RECORDS PROVIDED START

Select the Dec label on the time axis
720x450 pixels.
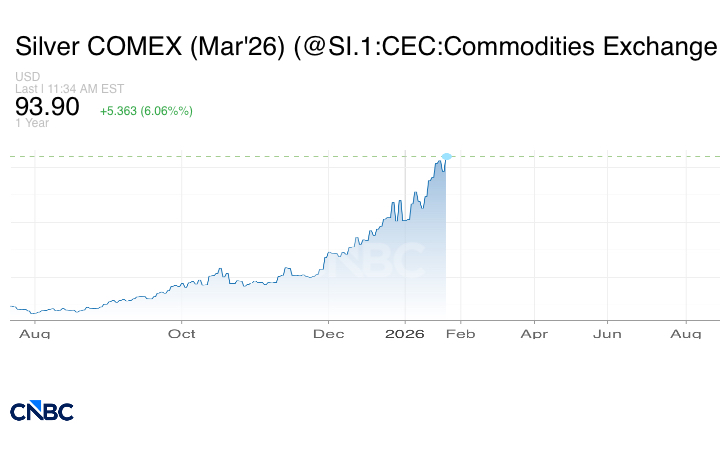pyautogui.click(x=328, y=333)
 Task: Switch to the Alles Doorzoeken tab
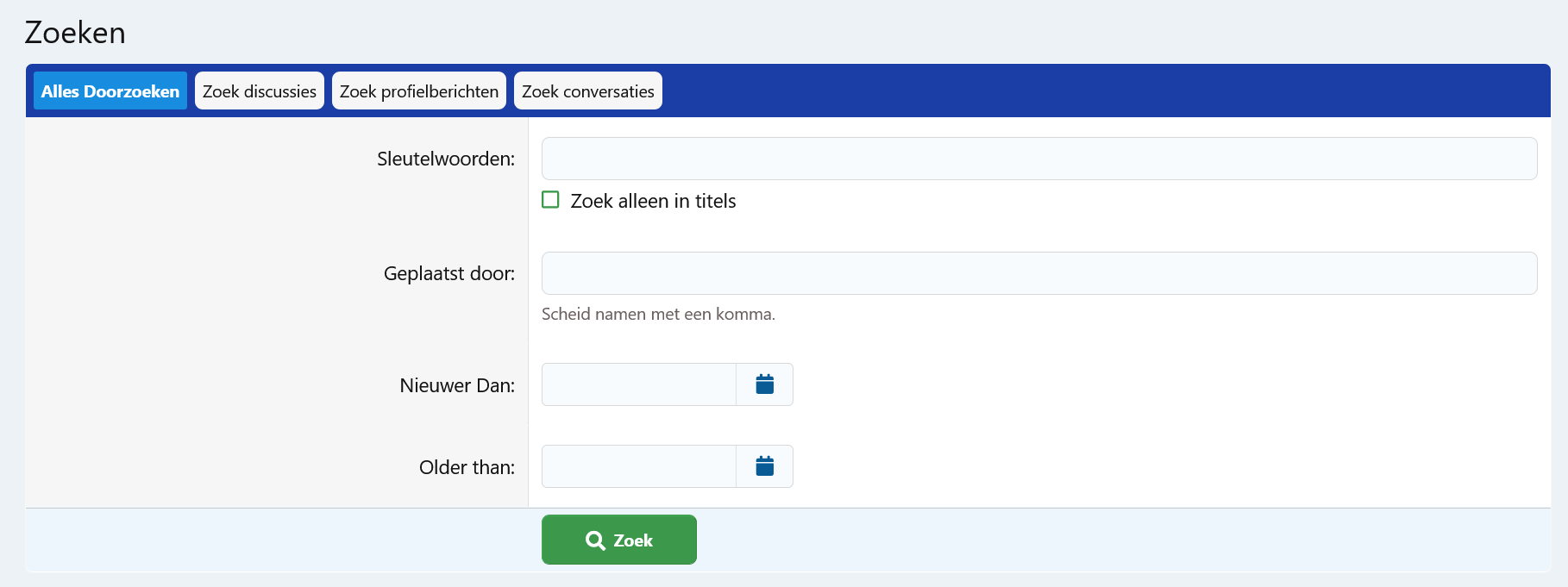point(110,91)
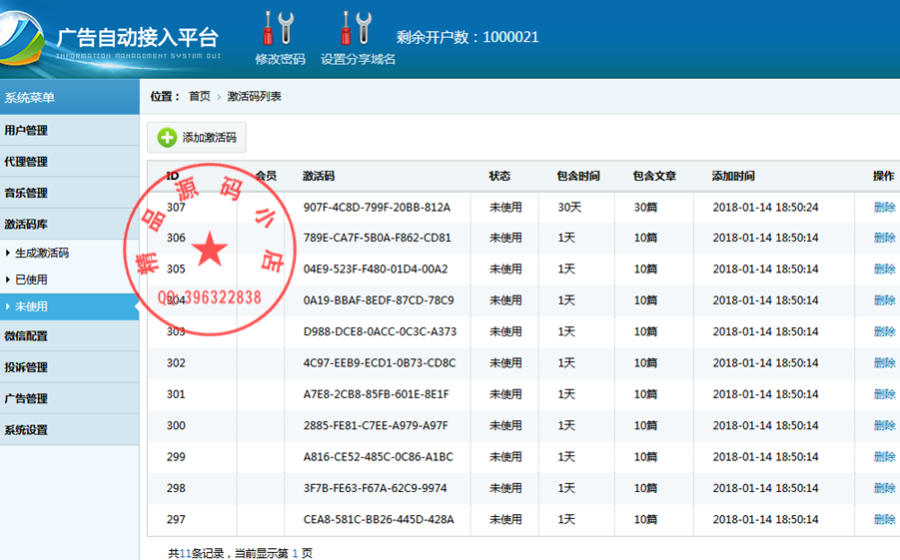Open the 设置分享域名 tools icon
900x560 pixels.
pyautogui.click(x=356, y=29)
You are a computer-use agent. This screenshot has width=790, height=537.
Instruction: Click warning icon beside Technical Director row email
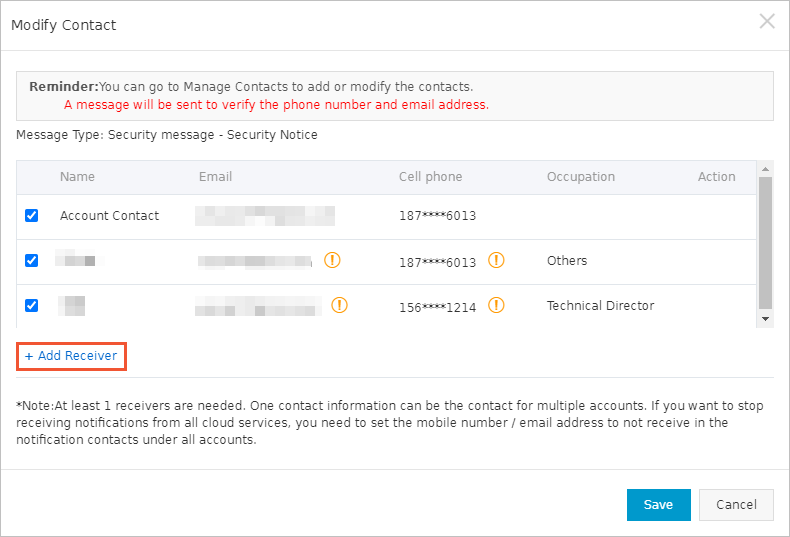340,305
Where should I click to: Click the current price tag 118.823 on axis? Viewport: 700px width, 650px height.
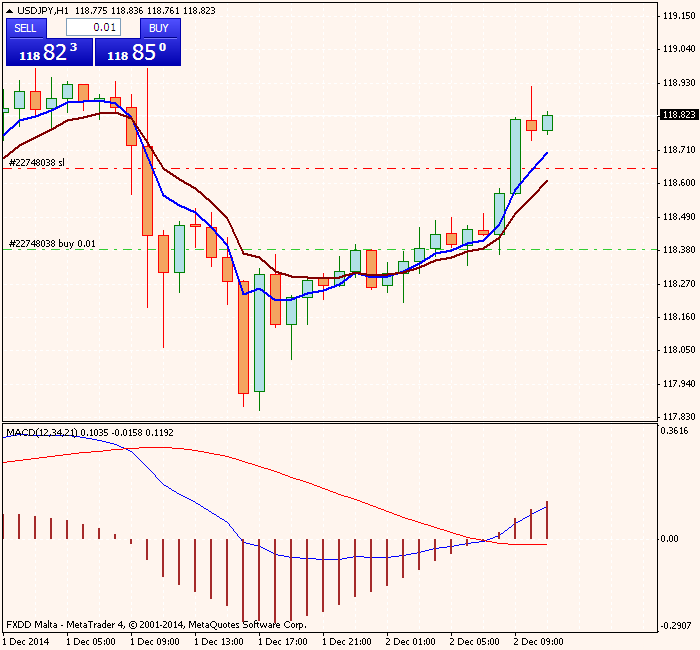pyautogui.click(x=678, y=115)
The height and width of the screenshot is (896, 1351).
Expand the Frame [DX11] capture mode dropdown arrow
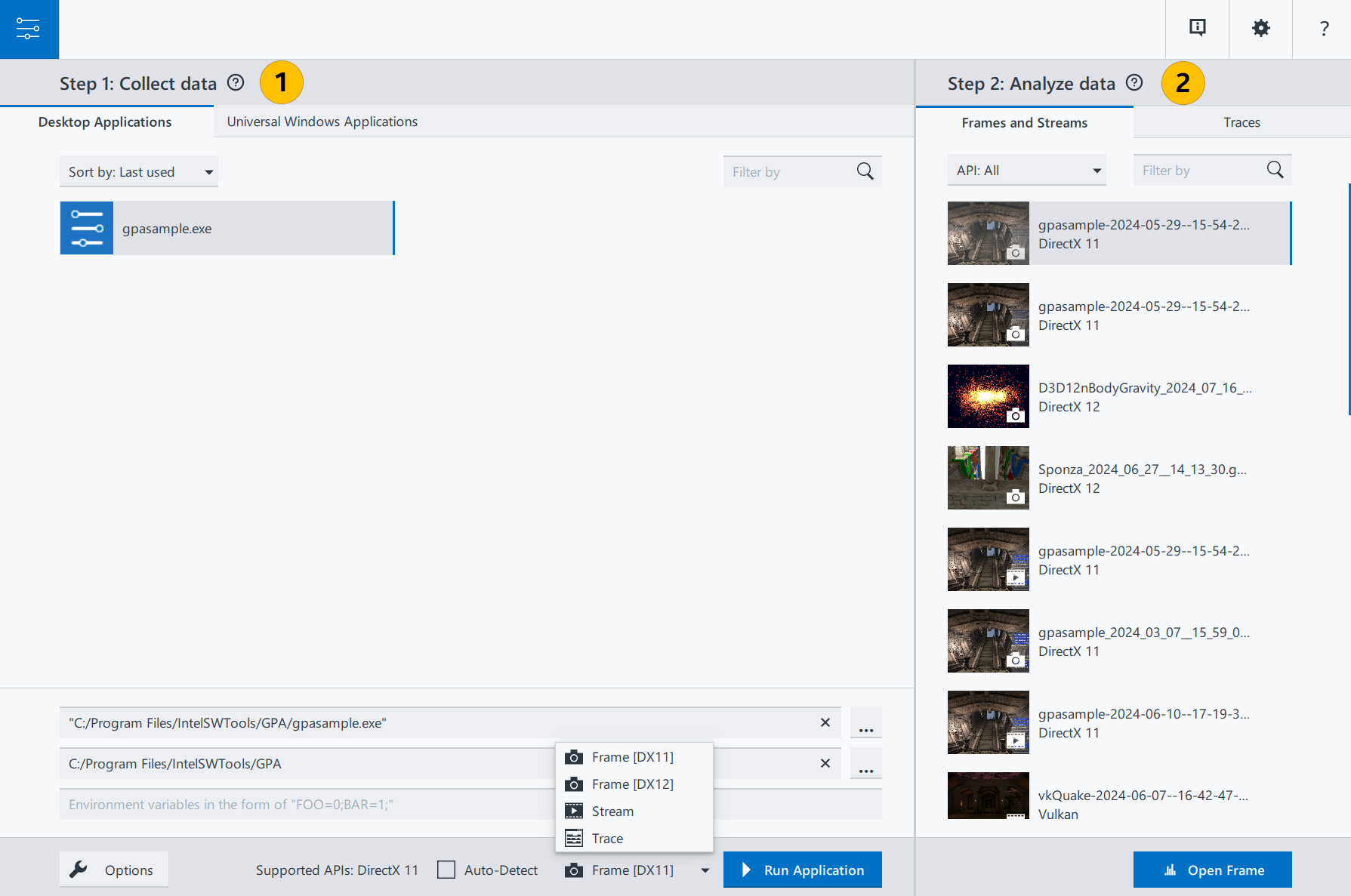click(705, 870)
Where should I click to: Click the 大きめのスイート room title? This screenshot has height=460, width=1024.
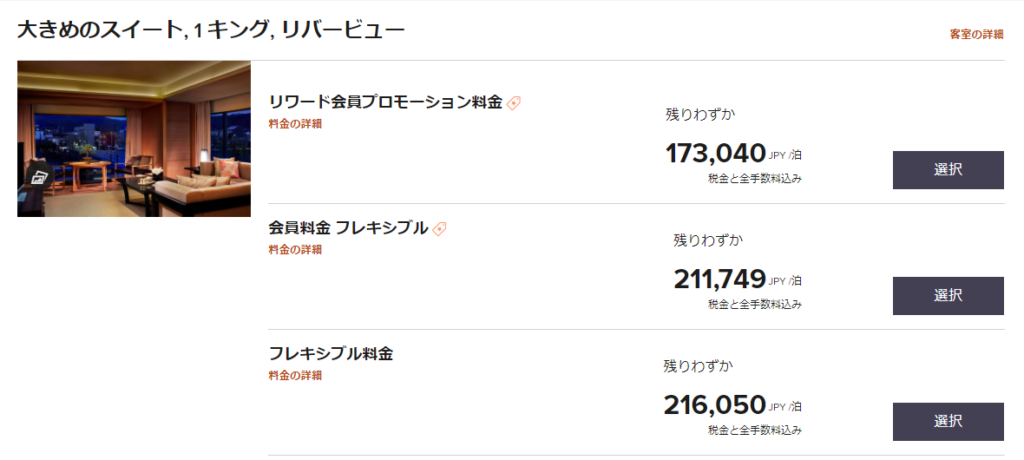[211, 30]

RECORDS PROVIDED END

**EXERCISE DETAILS:** Copy every record exactly, without the pictures.

**ANSWER SECTION:**
Select the Dec label on the time axis
720x450 pixels.
pyautogui.click(x=328, y=333)
 Task: Switch to the Alles Doorzoeken tab
point(110,91)
Open the 设置分享域名 tools icon
900x560 pixels.
pyautogui.click(x=356, y=29)
You are a computer-use agent. This screenshot has width=790, height=537.
Instruction: Click warning icon beside Technical Director row email
340,305
Where should I click to: Click the current price tag 118.823 on axis? Viewport: 700px width, 650px height.
pyautogui.click(x=678, y=115)
The height and width of the screenshot is (896, 1351).
Expand the Frame [DX11] capture mode dropdown arrow
click(705, 870)
Where should I click to: Click the 大きめのスイート room title? This screenshot has height=460, width=1024.
[211, 30]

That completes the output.